Vemos después un poco la televisión sin mirarla. Le cuento lo del gas a María. Mamones, dice. Apaga la calefacción y trae la manta del armario, dice cabreada. Está en el cajón más alto. Nos tapamos. La televisión cuenta cosas que ya sabemos. Dice cosas pesimistas o anuncios para una vida feliz. Creo que me he dormido de aburrimiento. María también. Vuelve a la cocina. Para mañana os apetece un guiso de arroz. Claro, digo. Mis hijos se van. Estudian, por las tardes, unos cursos gratuitos de formación del Servicio Público de Empleo Estatal. El que trabaja estudió Filosofía y el otro Economía y finanzas. Hacen estos cursos porque les prometieron mejores empleos o simplemente empleos. Pero no lo creen. Yo les digo que sí y María que claro que sí. Futuro.
María hace la comida para mañana. En la cocina, recogido su cabello en una coleta para no enturbiarlo de grasa. Está cansada pero lo disimula muy bien, incluso perfectamente. Yo arreglo la persiana vetusta con alambre y unos clavos de zapatero. El sol se achica y escala la fachada del edificio de enfrente al nuestro. Volverá la noche, digo y recojo los cachivaches cantando una canción que no recuerdo de quién era. María se sienta a ver su serie favorita. Es mi hora, dice y se deja caer en el sillón. Se hunde entre los cojines sobados. Se clavará la madera del bastidor, pienso. Y me da tristeza verla de perfil viendo sus personajes en la pantalla del televisor. No quiero pensar. Me voy hasta la Play y juego partidas con la pinball virtual. Soy malo jugando.

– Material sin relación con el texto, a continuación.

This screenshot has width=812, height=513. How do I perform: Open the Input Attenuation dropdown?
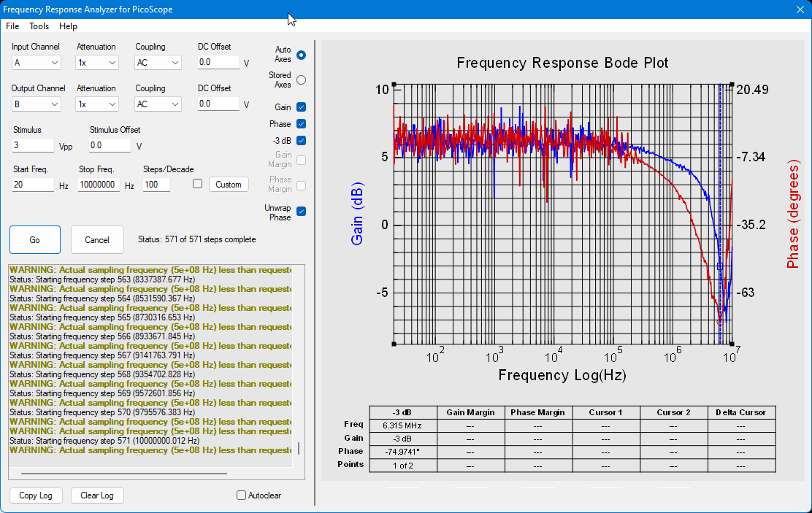coord(97,63)
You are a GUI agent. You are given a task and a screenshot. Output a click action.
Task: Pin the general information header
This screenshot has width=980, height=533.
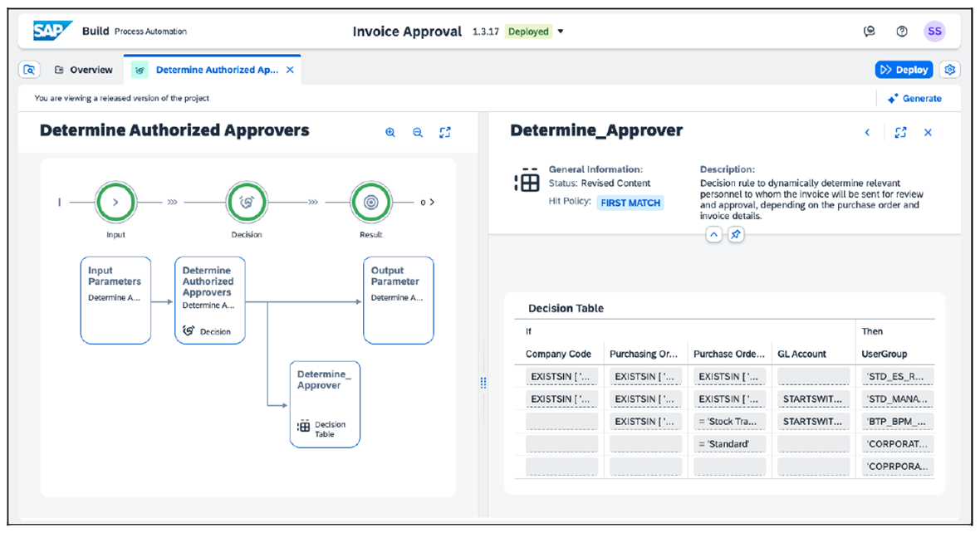click(736, 235)
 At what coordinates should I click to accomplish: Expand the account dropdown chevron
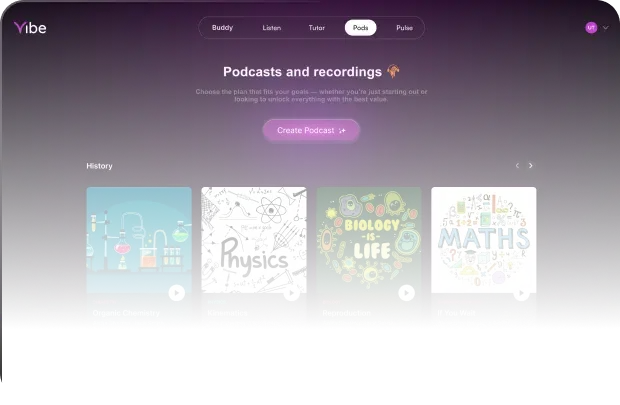point(604,28)
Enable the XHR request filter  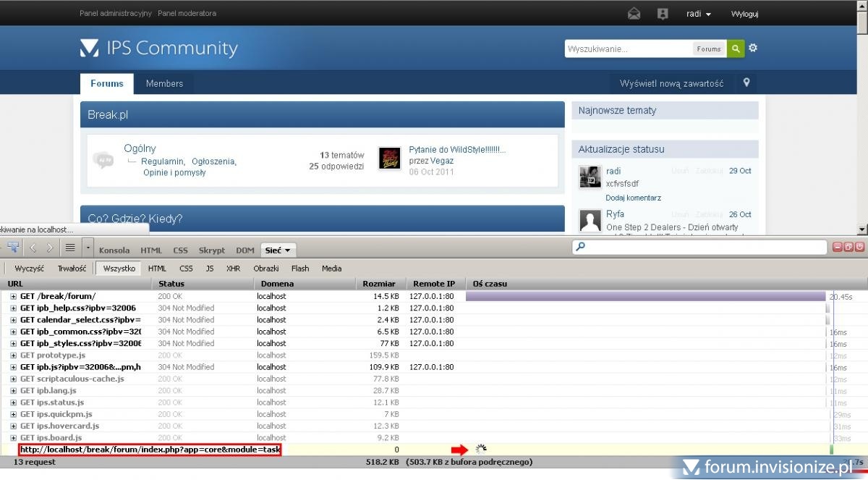[x=233, y=269]
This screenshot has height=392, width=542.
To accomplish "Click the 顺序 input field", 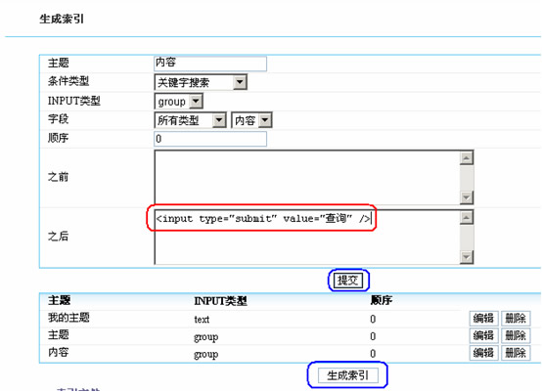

Casi peor que malo. Pero juego, sobre todo, a que pase el tiempo. El tiempo en contra. Pensar. María se asoma y me sonríe. La cena, jugón pésimo, me dice anudada en la bata que heredó de su madre. Sí, la cena. La noche. Me levanto y miro el patio oscuro alumbrado por la única farola luciente. Se fue el día. Bajo la persiana y se vuelve a romper la lama que arreglé por la tarde. No digo nada. Cierro la ventana. Cenamos comentando algo sobre su trabajo, sobre los vecinos, sobre la primavera que se empeña en retrasarse. Pienso en dormir y me entra sueño. Escuchamos la televisión sin verla en realidad. Yo vuelvo a pensar en dormir. Me levanto y me tomo una partilla de Tryptizol para asegurarme. María ya duerme en el sofá reposada la cabeza en el brazo descascarillado del mueble. La llamo. Se levanta bostezando. Pone el despertador. Nos acostamos. Por fin, nos dormimos.